Although a few men of high position have attempted to carry the careless view alluded to, it has not been possible to darken the eyes of historians generally to the great question. The Celts, that is, the people in countries which have been or are Celtic, have not been and are not of the same race as the Teutons in any useful sense of the word. It is wonderful what difference there is between the dark Frenchman and the light German, between the small and dark Irish, the descendants, according to one authority, of the Firbolgs, and the same great smooth-skinned and fleshy Teuton. It is marvellous, too, how they differ in character. This difference is proverbial, and has been so for ages, one may say; to this clay it is plain to all who have had any acquaintance with both. It is true that we have the same difference in Ireland itself, both in appearance and character, that is, we hear of Milesians with brown hair invading the country, and Tuatha de Danann with light hair, and it is clear, therefore, that Ireland had, in the earliest known times, a mixed population. In those times there was no attempt to prove that the dark, small, and mean were of the same race as the brave, large, and noble, because it would have been simply absurd, and it has been left for bolder men of our day. There was a class, low and degraded in character, another generous, open, and such as bards could admire and sing of The one small and dark, the other large and light We must, therefore, distinguish between these and name them differently since they are different ; to call them the same is passing those boundaries to which I, for one, confine myself.

It is clear, then, that in earliest times men recognized the difference of races, and that in some Celtic countries the races were mixed, and so mixed that the ignorant people of the time could recognize the difference. Even now these various peoples and others also may be recognized to some extent, although some do say that the MIilesian race has gone out.

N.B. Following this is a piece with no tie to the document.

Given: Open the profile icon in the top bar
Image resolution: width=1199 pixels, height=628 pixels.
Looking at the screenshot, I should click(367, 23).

The people of the Celtic lands were not one, and who can tell the exact character of a Celt? One may ask, is the Celtic character in one section of the mixture only? We cannot shew this, they are not now sufficiently kept separate, but there is a character obtained by the union of all. This does not deny that there may have been a definite and uniform character of body and mind which originally gave rise to the name Celt.

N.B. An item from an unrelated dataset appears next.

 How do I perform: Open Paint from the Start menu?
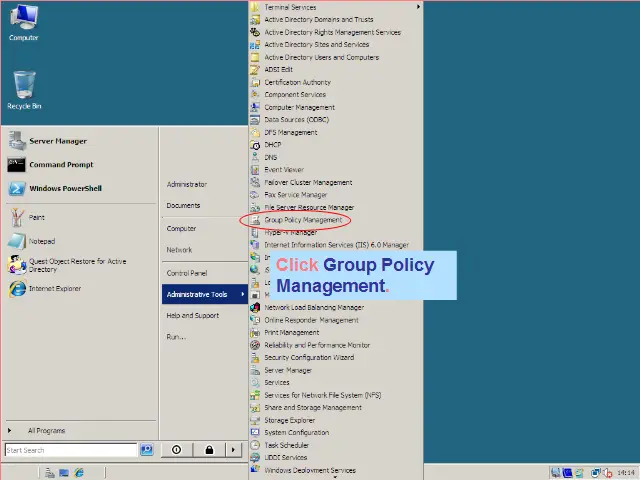(36, 217)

We may suppose, then, that it is scarcely worth proving that Celt and Saxon are not the same, reasoning and feeling, body and mind, are different. Literature, which is the outcome of the inner soul of a people, is remarkably so, and that of the Celts has a peculiar character, such as never has been found among Teutons.

It is scarcely worth while alluding to things so well known. To prove them all requires a considerable time. Now, for example, let us take the last and the most important—the spirit of people in their literature. I shall not trouble you by bringing the arguments forward, they would be very numerous, but I should advise any one interested to read the literature of Ireland, after being pretty well acquainted with that of England and of Europe; and if the peculiarity of this most Celtic of all literatures is not visible, then, of course, this argument fails more than expected.

Read Dr. Beddoe's accounts, and examine his tables of the eyes and hair of Celtic and Teutonic nations, and see if that argument fails.

It is very difficult, indeed, to remove a population. The boundaries of the Celtic remain in some places in this island, the same, to a few yards, as they were centuries ago. I speak with consideration when I say yards, meaning by this a small portion of a mile. The Comte de Villemarque, as quoted by Dr. Beddoe, says that the boundary line has been the same for French and Breton for four centuries; how much longer is not known. I shall mention a similar case in Scotland—one may say that Britain has an example extending all the length of Wales and north Scotland.

It may be said by men who seek a flaw that the argument only proves that light people and dark exist in a peculiarly Celtic country such as Ireland, whilst there arc also light and dark people in the peculiarly Teutonic countries.

At first a loosely-constructed opposition like this sounds well, but we cannot travel in France or Germany without seeing remarkable differences such as are striking to the most careless, and when we enter into details and take the statistics that have been prepared, the result is certain that there is a majority dark in the one and light in the other.

Here I can imagine some one saying, It has been abundantly proved that an Aryan race has peopled Mid-Europe, the languages, with slight exception, being closely allied, and to upset such a well-established theory will require another generation, even if the arguments for the theory are not good, but on the other hand they appear incontestable.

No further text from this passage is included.